Israeli Hi-Tech Industry in Bloodbath
VC's Blame High Israeli Taxes Deterring Investment


Jerusalem----July 26..........At a news conference held this week in Tel Aviv, global investment banker Bear, Stearns & Co. announced: "Bear Stearns has invested tens of millions of dollars into Israeli VC funds - but no more.....until the Israeli government creates a level playing field, Bear Stearns will cease investing in Israel." Bear Stearns announcement underlined Israel's dying Hi-Tech industry, bleeding from NASDAQ with the wound being ripped wide open by both the Israeli government's failure to reduce taxes on foreign VC investment and the present political instability in the region.
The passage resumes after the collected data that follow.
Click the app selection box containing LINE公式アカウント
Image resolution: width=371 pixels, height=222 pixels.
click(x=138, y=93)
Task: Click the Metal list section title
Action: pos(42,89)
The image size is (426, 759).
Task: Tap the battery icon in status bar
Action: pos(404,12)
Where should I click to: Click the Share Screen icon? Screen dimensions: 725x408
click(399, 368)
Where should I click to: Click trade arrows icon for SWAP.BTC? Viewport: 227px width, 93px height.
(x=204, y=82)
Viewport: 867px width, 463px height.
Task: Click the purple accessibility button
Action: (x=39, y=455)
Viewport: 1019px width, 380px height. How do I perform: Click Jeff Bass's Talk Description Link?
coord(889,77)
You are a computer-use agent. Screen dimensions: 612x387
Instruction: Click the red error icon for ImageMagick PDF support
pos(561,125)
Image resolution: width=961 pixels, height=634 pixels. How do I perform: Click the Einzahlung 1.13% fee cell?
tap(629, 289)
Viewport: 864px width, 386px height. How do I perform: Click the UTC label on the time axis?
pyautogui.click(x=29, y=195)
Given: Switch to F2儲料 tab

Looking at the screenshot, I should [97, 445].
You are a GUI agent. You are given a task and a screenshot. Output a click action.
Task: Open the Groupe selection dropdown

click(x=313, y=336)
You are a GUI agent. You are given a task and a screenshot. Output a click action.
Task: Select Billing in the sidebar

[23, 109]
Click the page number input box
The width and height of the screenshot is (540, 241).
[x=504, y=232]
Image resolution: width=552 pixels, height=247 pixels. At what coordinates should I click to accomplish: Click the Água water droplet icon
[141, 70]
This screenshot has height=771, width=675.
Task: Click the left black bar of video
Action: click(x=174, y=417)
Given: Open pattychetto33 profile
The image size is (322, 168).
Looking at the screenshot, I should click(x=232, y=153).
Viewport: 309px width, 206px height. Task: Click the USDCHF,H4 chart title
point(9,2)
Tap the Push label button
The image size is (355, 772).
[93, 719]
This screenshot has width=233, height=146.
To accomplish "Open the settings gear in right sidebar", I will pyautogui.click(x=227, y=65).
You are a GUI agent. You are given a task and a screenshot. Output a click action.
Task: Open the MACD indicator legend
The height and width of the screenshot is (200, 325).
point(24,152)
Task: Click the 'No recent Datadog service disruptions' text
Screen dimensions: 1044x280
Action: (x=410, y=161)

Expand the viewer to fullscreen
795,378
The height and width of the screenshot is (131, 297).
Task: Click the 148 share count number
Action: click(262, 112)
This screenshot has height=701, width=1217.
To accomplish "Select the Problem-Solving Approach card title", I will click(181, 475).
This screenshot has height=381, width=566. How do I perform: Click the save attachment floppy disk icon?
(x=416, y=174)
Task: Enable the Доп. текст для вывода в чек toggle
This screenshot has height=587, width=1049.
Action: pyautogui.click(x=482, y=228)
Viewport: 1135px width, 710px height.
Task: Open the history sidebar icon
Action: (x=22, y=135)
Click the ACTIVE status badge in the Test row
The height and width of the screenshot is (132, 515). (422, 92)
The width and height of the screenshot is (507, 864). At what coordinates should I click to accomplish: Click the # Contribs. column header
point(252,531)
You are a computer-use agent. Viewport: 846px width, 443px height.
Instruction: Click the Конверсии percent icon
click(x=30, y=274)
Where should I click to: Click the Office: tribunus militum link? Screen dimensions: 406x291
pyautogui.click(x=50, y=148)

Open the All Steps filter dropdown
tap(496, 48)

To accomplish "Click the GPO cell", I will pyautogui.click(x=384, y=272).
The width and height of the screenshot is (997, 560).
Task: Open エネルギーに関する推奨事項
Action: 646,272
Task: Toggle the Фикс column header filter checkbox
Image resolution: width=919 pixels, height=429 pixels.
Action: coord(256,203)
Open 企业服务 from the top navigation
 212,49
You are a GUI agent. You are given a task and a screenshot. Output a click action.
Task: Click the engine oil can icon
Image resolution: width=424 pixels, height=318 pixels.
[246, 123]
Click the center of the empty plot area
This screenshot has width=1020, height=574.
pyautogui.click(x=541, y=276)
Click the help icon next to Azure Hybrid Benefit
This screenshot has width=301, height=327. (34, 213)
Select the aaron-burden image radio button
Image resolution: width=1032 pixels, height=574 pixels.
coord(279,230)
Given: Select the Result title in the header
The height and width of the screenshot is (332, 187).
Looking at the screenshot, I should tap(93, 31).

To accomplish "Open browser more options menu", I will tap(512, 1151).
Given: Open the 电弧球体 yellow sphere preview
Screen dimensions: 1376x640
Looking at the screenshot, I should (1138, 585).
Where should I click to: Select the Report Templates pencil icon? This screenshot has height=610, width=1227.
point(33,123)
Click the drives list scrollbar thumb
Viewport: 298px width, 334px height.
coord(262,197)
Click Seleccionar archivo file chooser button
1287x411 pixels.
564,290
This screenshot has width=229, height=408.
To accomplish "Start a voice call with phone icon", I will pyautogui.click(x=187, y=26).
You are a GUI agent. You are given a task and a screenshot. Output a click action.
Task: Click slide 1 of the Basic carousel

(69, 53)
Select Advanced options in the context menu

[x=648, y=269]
The Israel Venture Association (IVA), the local umbrella organization of local venture capital firms, has predicted that Israeli Hi-Tech companies would be lucky if they secured one third of the monies that they had received a year ago. A number of prominent venture capital firms attended the news conference, with all agreeing that crisis facing Israel's Hi-Tech industry is only deepening daily with no rebound in sight. Many analysts have suggested that up to 30 percent of Israel's Hi-Tech industry has already been wiped out, with 50 percent of the market on the brink. Analyst's pointed to the severe drop and lack of employment advertising in the country's newspapers.

The IVA stated that foreign VC investment in Israel is down this quarter to 500 million dollars - a fifty percent dropoff from last year's investment of 1.8 billion dollars. Other dismal predictions include: year 2001 will end with a total investment of one billion dollars as compared to last year's 3.29 billion. Addressing the survival of the individual Hi-Tech companies, 1,100 will go under from the existing 2,500, causing unemployment to rise to a catastrophic 20,000 professionals out of work. Only 5 percent of companies without VC investment succeed, while 95 percent flourish with VC money. From 1,000 VC backed Israeli Hi-Tech companies there remains only enough VC money to support fewer than 100 of these companies.

"To make matters even worse, those unemployed professionals will find jobs in Europe, the States and in Asia," says one VC. "Why should a talented professional stay in Israel, humiliating himself by taking 30 dollars a day from the unemployment office. We are facing a real 'brain drain' that only the Israeli government can stop. From the States of Illinois, Vermont and Virginia to India, the Netherlands and Korea - taxes are less for both the VC and the employed." The VC concludes: "The Israeli government has to wake up today and implement immediate, real actions to correct this crisis from it's effect on the whole of the Israeli economy.
If Hi-Tech has been the driving force of Israel's economy, what will we be looking at a year from now if there is no Israeli Hi-Tech?"